Compute the number of lines in the following data that include the word "Open", and output that number alone.

─── Data for processing ───

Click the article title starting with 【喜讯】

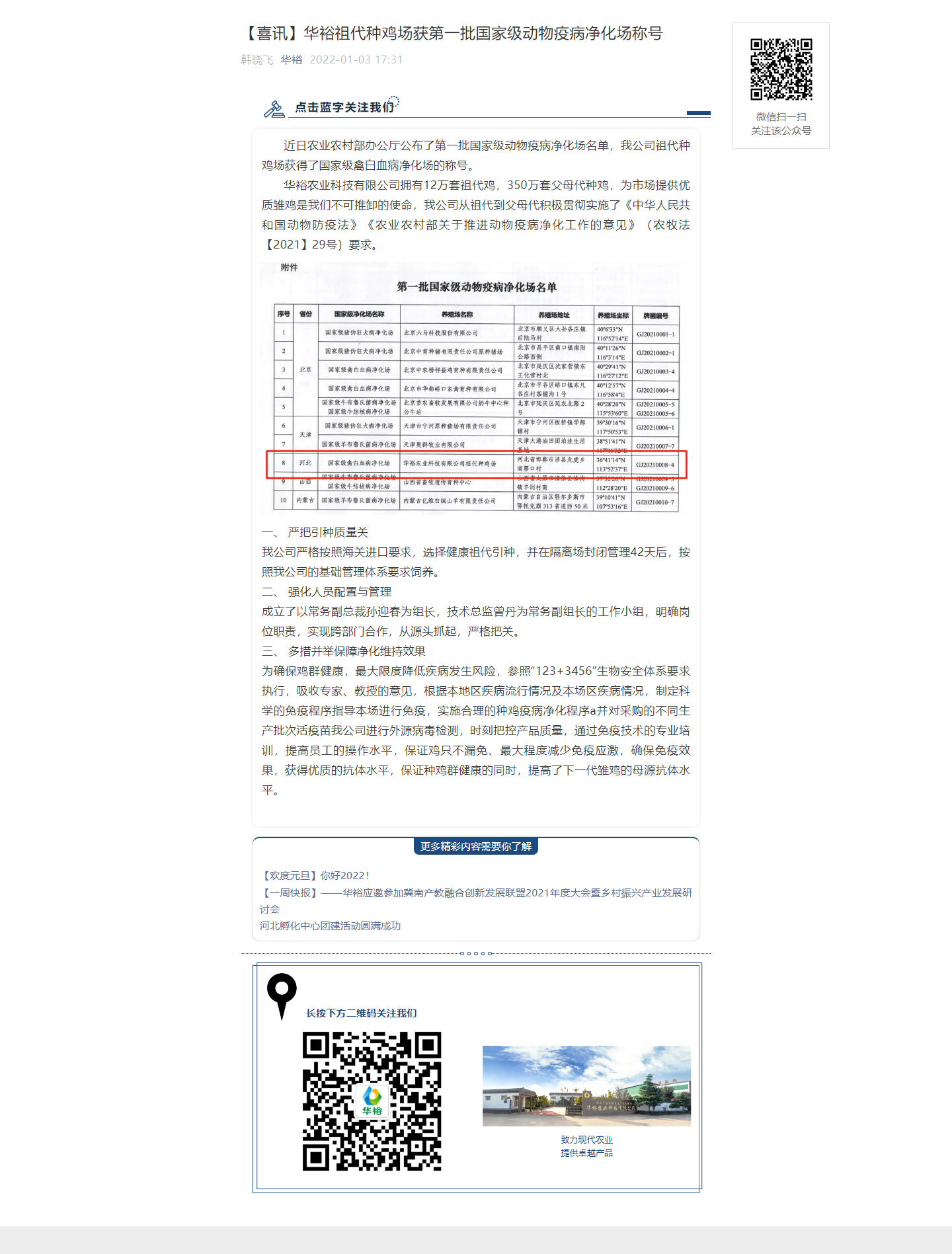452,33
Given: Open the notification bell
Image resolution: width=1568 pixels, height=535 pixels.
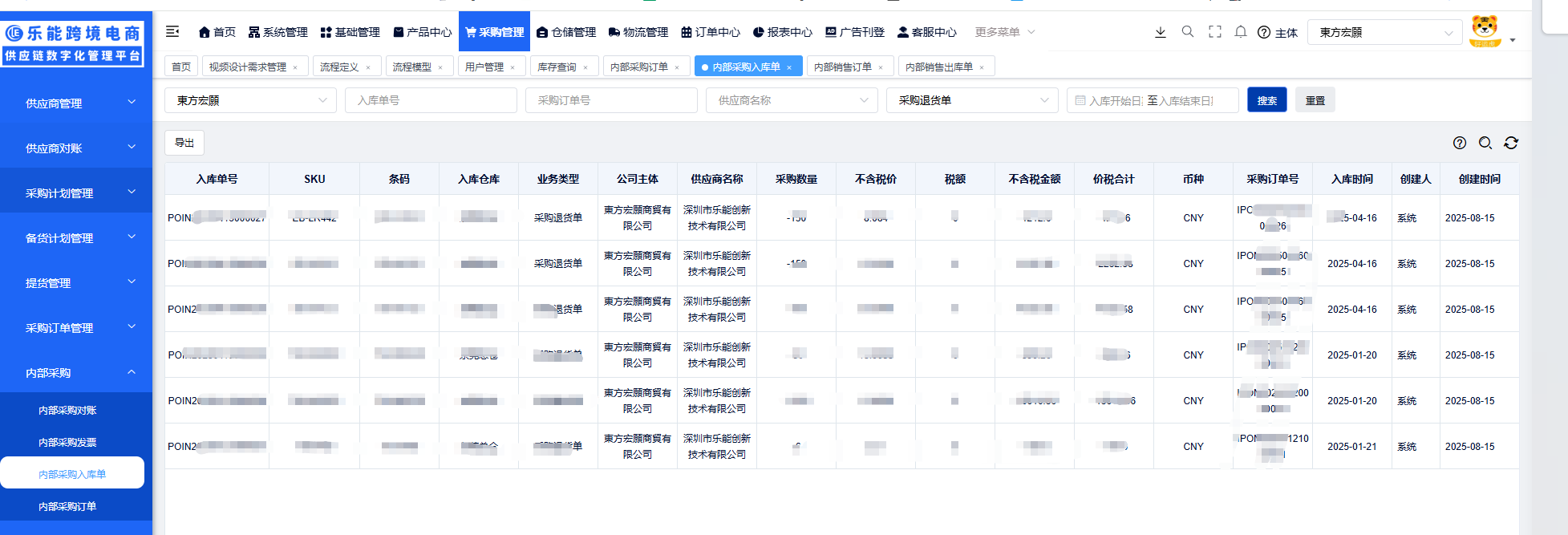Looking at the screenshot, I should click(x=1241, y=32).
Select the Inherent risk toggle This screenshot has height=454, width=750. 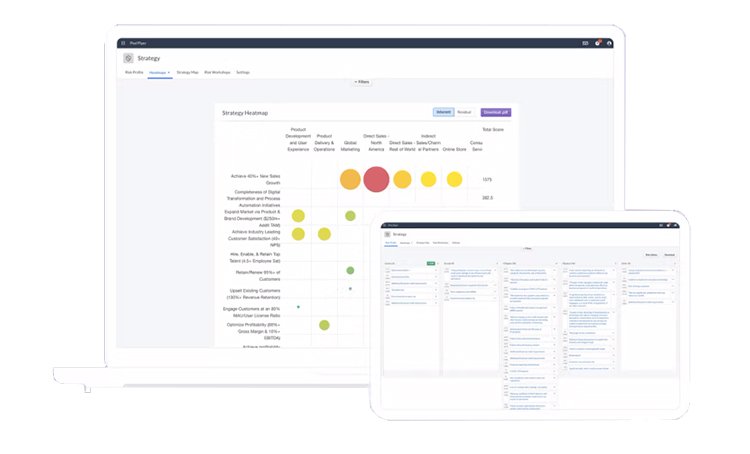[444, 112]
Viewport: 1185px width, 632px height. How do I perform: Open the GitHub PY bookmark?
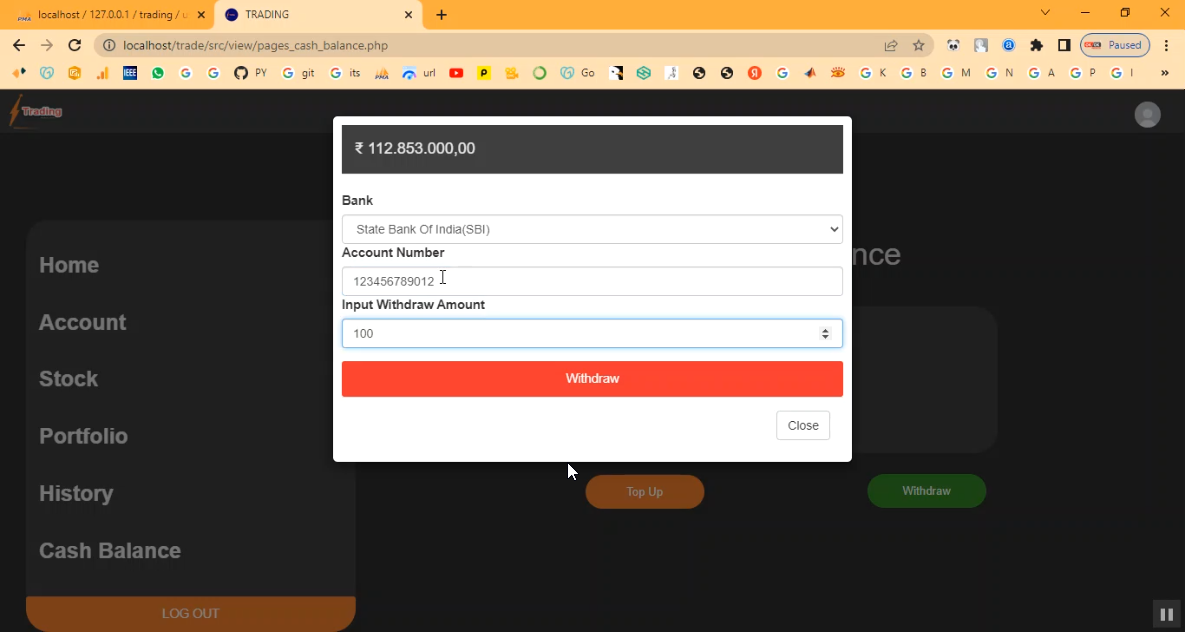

───
─── Data for processing ───

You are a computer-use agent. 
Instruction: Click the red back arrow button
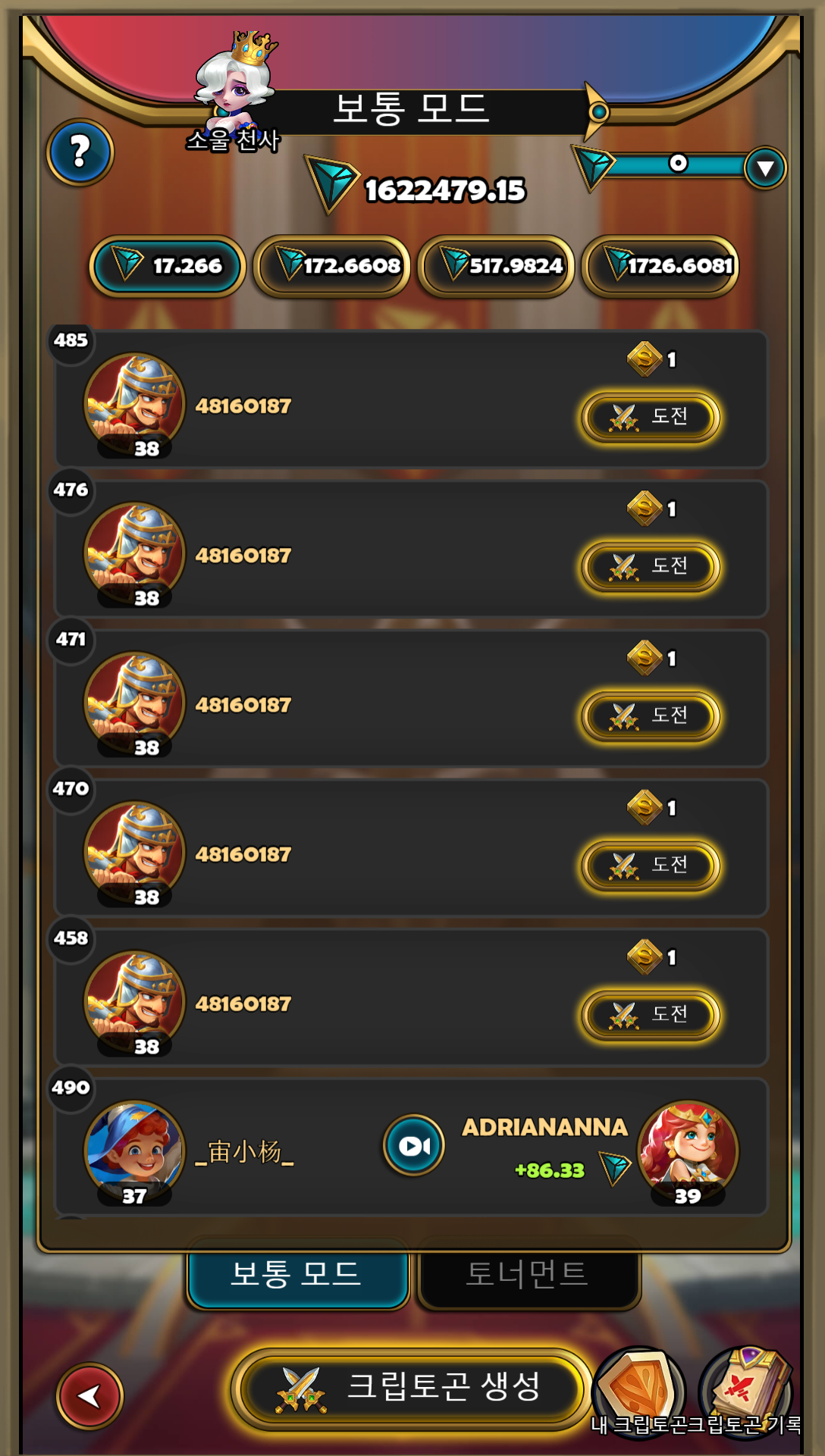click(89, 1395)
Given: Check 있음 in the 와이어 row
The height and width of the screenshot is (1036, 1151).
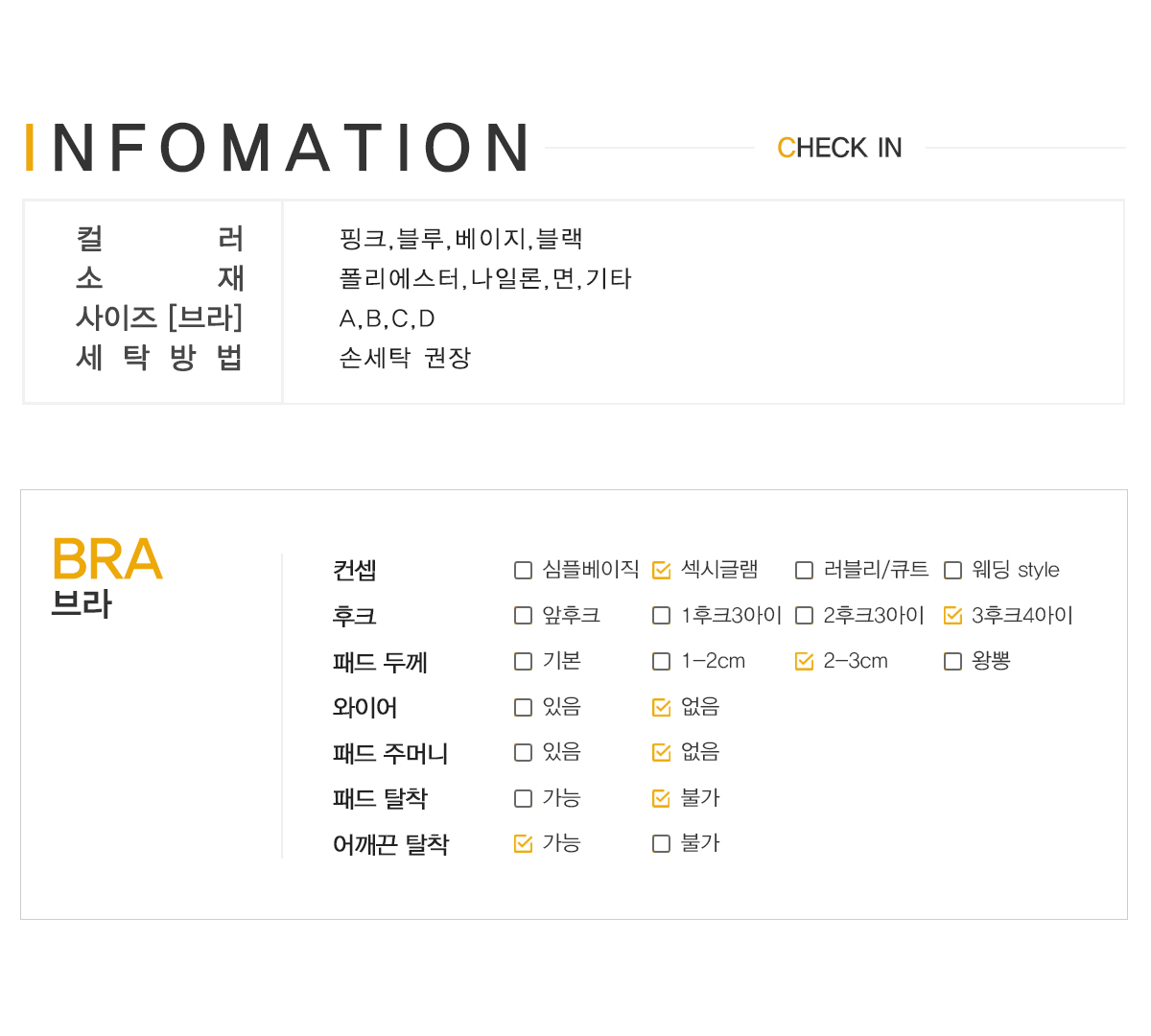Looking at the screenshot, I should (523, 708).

───
─── Data for processing ───

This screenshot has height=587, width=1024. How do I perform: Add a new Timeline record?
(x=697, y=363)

───

Written solution: 2